Les plus de 65 ans représentent autour de 20% de la population, soit 13 M de personnes. Elles devraient atteindre, d’après les prévisionnistes, autour de 30% en 2050, soit environ 22 millions d’individus. Et qui dit vieillissement sous-entend, nous l’avons dit, augmentation des maladies neurodégénératives et bien sûr de la forme la plus emblématique de déclin cognitif, la maladie d'Alzheimer. Elle terrorise le public, personnifiant la dépendance, la perte de contrôle et de dignité (parole, conscience, ses sphincters, sa fin de vie), la démence, sans oublier son coût élevé pour les familles et la crainte de l’Ehpad.
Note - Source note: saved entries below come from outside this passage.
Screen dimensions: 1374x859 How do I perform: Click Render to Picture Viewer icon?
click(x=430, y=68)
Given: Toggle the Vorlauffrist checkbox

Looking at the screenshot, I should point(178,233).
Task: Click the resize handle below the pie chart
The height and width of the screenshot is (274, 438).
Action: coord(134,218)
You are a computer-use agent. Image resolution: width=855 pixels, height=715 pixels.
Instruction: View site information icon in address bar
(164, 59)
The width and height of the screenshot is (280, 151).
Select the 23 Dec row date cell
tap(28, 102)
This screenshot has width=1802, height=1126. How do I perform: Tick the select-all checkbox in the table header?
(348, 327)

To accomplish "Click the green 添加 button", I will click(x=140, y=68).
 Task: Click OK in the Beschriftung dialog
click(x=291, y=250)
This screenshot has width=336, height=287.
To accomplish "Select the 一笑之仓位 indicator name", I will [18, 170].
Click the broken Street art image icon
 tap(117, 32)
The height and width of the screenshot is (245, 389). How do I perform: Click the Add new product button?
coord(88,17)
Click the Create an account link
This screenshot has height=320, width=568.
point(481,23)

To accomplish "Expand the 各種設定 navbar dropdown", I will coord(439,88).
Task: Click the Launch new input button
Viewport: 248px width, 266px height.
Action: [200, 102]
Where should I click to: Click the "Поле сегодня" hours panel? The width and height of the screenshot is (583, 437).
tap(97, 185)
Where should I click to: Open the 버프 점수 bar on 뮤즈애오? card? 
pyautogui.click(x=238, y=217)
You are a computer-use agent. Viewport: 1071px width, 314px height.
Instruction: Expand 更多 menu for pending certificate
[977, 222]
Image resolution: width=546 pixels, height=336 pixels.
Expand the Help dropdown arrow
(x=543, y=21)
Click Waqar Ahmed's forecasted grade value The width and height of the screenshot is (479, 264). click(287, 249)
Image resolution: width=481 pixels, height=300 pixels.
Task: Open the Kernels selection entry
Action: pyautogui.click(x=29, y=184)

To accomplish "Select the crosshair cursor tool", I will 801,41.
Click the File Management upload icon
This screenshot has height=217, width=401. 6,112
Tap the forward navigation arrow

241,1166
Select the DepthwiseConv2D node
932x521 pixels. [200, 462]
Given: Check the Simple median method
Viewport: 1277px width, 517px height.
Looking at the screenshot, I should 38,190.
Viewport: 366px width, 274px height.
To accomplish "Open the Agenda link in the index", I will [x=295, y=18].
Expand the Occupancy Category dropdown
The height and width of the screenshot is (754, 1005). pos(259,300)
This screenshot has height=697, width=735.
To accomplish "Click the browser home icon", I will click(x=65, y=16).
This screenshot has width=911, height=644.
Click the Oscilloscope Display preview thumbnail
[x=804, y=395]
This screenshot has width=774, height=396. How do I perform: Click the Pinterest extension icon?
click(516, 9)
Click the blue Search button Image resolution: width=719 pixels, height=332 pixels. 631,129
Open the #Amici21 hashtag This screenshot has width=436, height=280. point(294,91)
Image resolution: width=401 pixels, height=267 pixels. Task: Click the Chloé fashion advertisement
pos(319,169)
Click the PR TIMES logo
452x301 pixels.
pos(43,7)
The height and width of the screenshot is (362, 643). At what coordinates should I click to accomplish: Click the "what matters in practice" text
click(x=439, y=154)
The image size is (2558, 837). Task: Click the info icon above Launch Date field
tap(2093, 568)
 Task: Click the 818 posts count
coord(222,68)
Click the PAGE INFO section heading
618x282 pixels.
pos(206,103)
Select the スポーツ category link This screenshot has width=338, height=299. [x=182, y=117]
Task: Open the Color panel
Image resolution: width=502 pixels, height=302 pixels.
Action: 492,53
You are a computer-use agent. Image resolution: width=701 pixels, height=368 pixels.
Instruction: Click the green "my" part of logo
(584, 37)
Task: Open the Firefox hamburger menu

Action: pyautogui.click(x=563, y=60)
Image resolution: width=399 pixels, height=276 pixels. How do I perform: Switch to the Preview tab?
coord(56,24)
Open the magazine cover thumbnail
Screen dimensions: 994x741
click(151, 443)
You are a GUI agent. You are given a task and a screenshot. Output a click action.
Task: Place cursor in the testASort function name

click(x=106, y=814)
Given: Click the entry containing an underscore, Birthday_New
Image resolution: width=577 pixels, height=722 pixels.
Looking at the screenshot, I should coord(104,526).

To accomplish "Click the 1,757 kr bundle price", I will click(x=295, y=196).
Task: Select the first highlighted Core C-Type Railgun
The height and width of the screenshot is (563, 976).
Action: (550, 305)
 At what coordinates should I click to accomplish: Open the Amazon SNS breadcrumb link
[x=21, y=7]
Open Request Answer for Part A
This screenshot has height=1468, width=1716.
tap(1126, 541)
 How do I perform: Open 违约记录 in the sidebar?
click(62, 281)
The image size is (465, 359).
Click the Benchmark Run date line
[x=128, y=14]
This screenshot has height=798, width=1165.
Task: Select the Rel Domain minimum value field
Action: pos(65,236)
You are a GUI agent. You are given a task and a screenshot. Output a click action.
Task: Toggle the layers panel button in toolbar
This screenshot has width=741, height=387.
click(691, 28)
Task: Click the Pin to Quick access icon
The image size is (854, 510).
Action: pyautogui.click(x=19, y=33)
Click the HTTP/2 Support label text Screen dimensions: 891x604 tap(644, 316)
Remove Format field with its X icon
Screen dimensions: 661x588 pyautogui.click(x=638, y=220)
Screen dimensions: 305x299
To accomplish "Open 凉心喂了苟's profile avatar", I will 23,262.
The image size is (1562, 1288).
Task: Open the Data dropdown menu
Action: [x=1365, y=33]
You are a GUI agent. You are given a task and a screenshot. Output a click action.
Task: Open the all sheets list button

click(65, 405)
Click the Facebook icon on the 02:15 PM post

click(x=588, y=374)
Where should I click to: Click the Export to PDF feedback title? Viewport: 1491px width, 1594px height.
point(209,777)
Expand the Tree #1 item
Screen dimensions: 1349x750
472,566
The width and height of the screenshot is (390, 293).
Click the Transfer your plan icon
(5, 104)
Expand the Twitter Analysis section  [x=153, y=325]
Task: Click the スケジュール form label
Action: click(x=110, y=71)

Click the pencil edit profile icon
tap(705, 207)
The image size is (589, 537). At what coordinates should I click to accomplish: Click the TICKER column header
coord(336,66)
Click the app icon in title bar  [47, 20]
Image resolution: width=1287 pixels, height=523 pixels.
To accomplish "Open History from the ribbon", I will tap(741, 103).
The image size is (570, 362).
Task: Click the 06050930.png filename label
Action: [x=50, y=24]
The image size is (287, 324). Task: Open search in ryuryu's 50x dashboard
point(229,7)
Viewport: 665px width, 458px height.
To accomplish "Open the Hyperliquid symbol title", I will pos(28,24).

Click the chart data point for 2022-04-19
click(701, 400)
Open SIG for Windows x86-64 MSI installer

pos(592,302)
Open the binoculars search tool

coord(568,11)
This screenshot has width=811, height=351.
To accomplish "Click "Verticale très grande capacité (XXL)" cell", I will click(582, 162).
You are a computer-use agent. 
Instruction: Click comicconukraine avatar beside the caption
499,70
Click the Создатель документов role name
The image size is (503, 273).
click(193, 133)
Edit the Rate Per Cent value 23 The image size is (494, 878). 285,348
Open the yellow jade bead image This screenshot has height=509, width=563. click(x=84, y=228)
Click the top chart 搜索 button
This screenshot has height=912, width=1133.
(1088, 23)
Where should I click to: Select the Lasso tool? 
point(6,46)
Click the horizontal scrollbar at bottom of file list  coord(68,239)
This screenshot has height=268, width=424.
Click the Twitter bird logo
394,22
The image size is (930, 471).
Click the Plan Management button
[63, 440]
C’est plus d’1,2 million de personnes dont 20% de nonagénaires et 40% d’octogénaires mais probablement plus car le tiers ou la moitié des cas ne seraient pas diagnostiqués avec certitude. Et 225 000 nouveaux cas chaque année.
signes cliniques de la maladie ? Elle débute habituellement par une perte de la mémoire immédiate, des troubles du langage et du comportement, une perte des fonctions exécutives, une non-reconnaissance des objets ou des personnes donc des difficultés sociales, une désorientation. Mais des signes inhabituels doivent alerter : irritabilité, troubles de l’humeur (dépression, anxiété, sommeil), retrait social. L’évolution de tous ces symptômes est variable chez chaque individu et d’une personne à l’autre, ils n’apparaissent pas tous en même temps et avec la même intensité. A noter que la perte de ses clés, l’oubli du nom d’un acteur, d’une relation ou d’un médicament, le rappel d’un MDP ne sont pas nécessairement les prémisses d’une maladie d'Alzheimer.
Certains éléments ne peuvent pas être modifiés : - L’âge, la majorité des malades, nous l’avons vu, ont plus de 65 ans ; - Le sexe : les femmes sont touchées plus souvent que les hommes, peut-être simplement parce qu’elles vivent plus longtemps ; - Les antécédents familiaux : avoir un parent proche augmente le risque de développer la maladie mais l’importance de l’hérédité est encore à l’étude. D’autres éléments peuvent être contrôlés préventivement : - Les facteurs de risque cardio-vasculaires qui demandent à être contrôlés pour éviter ou retarder le déclin cognitif ; - Des facteurs sociaux- démographiques (mode de vie dont l’isolement++, l’état de santé, le niveau d’études) et environnementaux (lieu de vie, pollution) interagissent eux-aussi.
Comment porte t-on un diagnostic ? Par la confrontation entre les signes cliniques et l’imagerie, parfois la PL, ce qui est lourd. Nous attendons donc beaucoup des biomarqueurs sanguins.
On sait maintenant que la maladie est liée à la réplication d’agrégats de protéines tau et amyloïdes qui s’enchevêtrent dans différentes régions du cerveau, bien avant l’apparition des 1ers signes cliniques. Les scientifiques travaillent sur les possibilités de freiner leur doublement qui demande autour de 5 ans, afin de retarder l’apparition et l’évolution de la maladie.
L’arsenal s’enrichit progressivement grâce à de nouveaux médicaments (Ac monoclonaux utiles pour freiner la cascade amyloïde), aux moyens non-médicamenteux qui stimulent la réserve cognitive et aux thérapies relationnelles qui activent la résilience. Sans oublier bien sûr le rôle de l’alimentation (régimes méditerranéen et Mind) et de l’activité physique (1h/jour).
« C’est la mémoire qui fait toute la profondeur de l’homme » écrit Charles Péguy. On comprend ainsi le désarroi dans lequel plonge cette maladie qu’on commence fort heureusement à mieux appréhender donc peut-être à bientôt enfin traiter efficacement.